▸ **Exercise directions**: What are the lines below, starting at the line containing "Image resolution: width=856" and ending at the line containing "The height and"? Write them out exactly, ends included, without pictures.

▸ **The data**:

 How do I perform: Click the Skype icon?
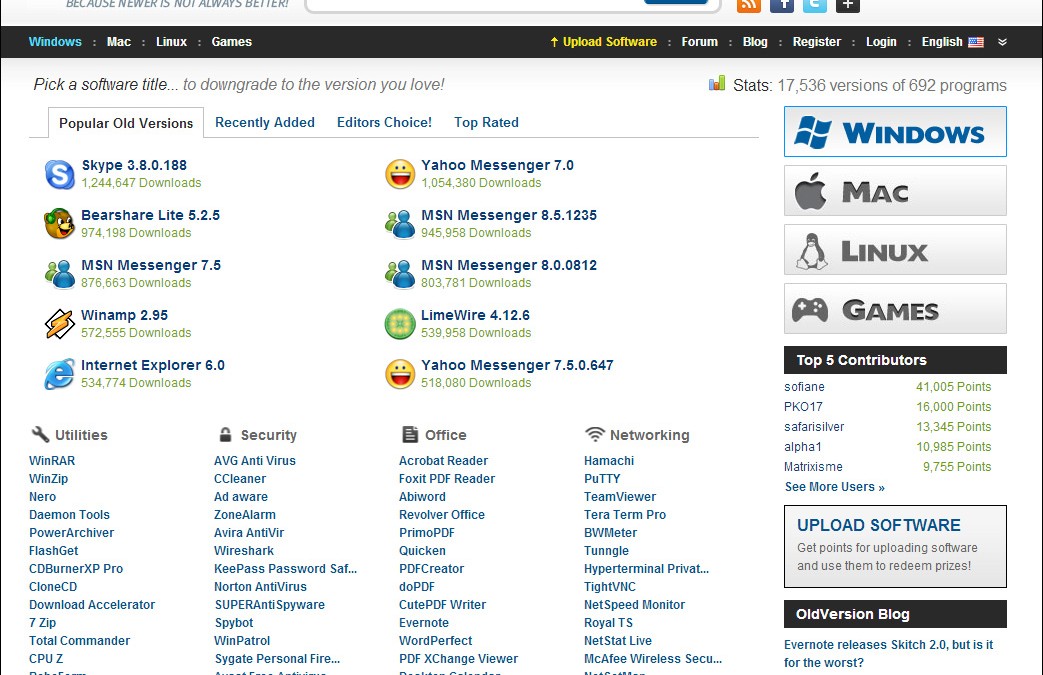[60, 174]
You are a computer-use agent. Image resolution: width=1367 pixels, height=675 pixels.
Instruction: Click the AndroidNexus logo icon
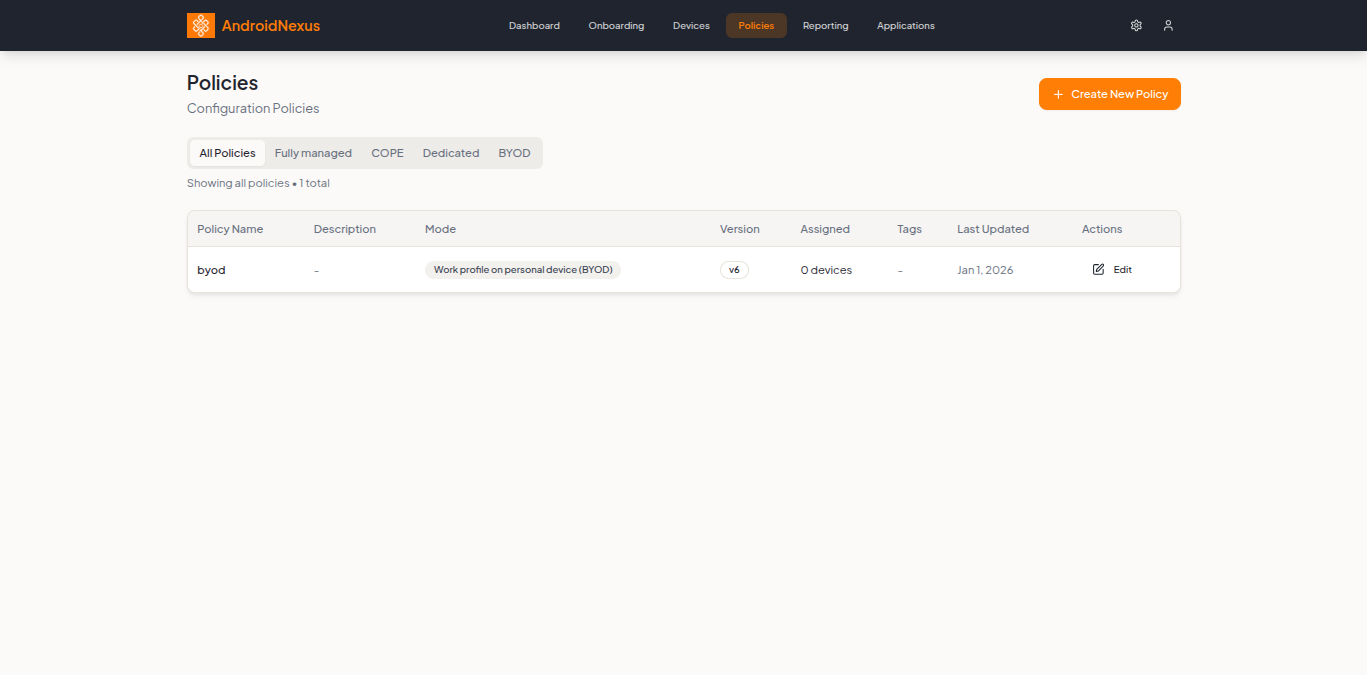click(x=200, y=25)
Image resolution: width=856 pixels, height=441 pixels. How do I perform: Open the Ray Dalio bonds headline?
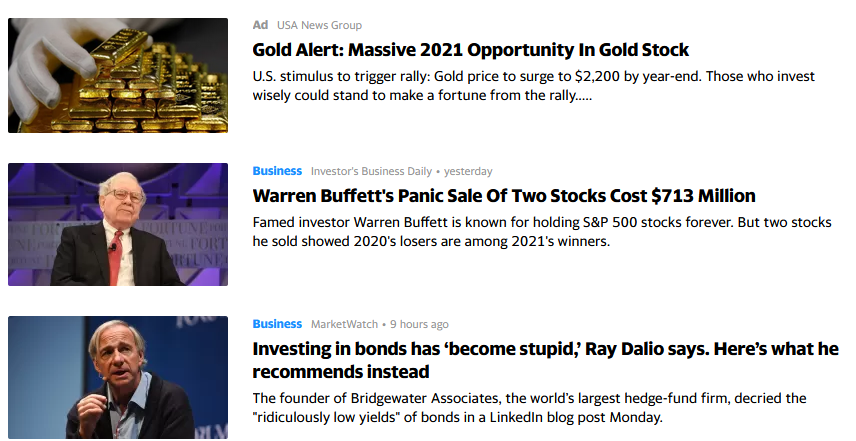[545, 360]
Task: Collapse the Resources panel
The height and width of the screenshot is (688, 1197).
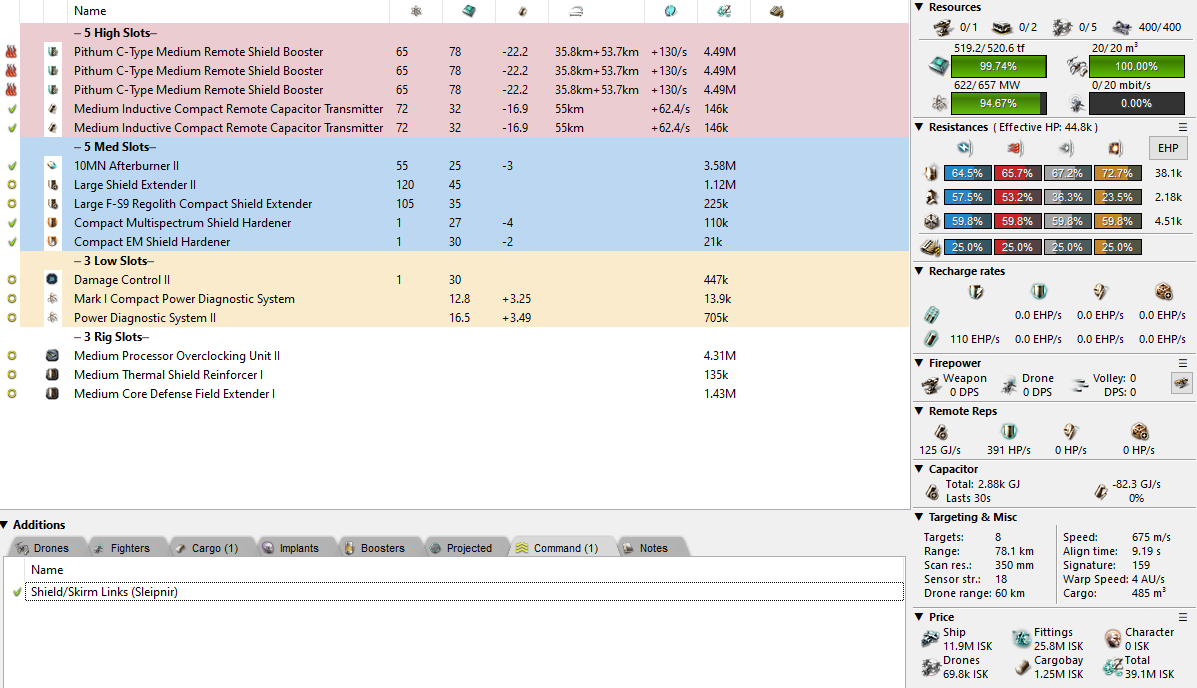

---

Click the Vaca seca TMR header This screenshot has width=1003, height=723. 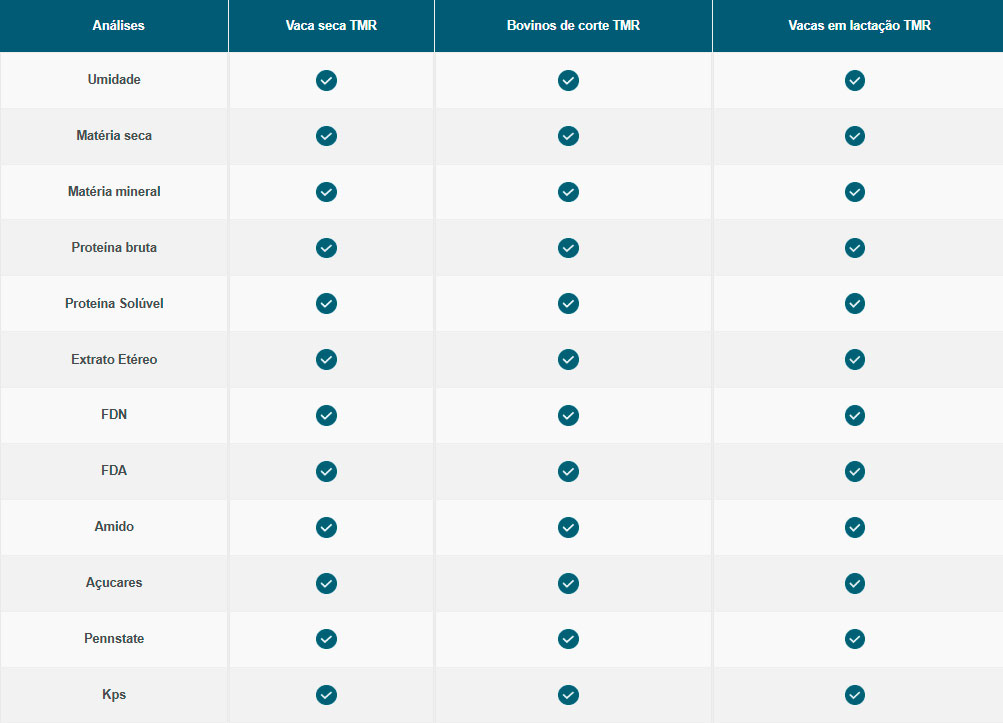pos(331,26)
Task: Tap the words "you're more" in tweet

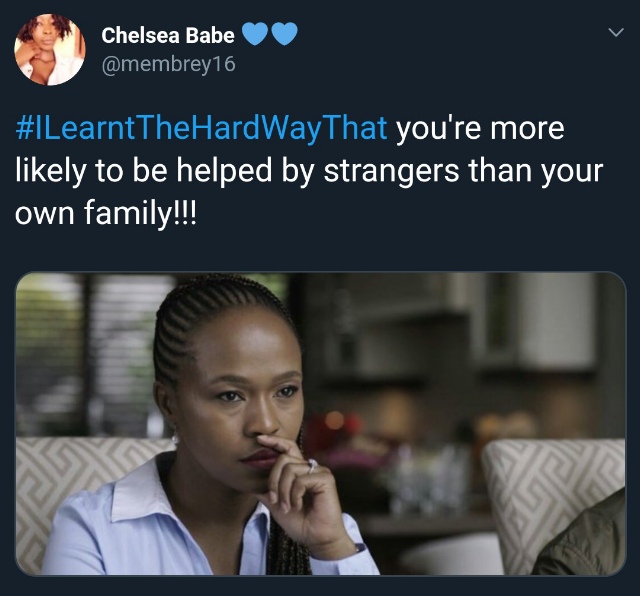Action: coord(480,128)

▸ **Written reply**:
Image resolution: width=856 pixels, height=441 pixels. How do I perform: Open the Ray Dalio bonds headline?
[545, 360]
Task: Collapse the Resources panel
The height and width of the screenshot is (688, 1197).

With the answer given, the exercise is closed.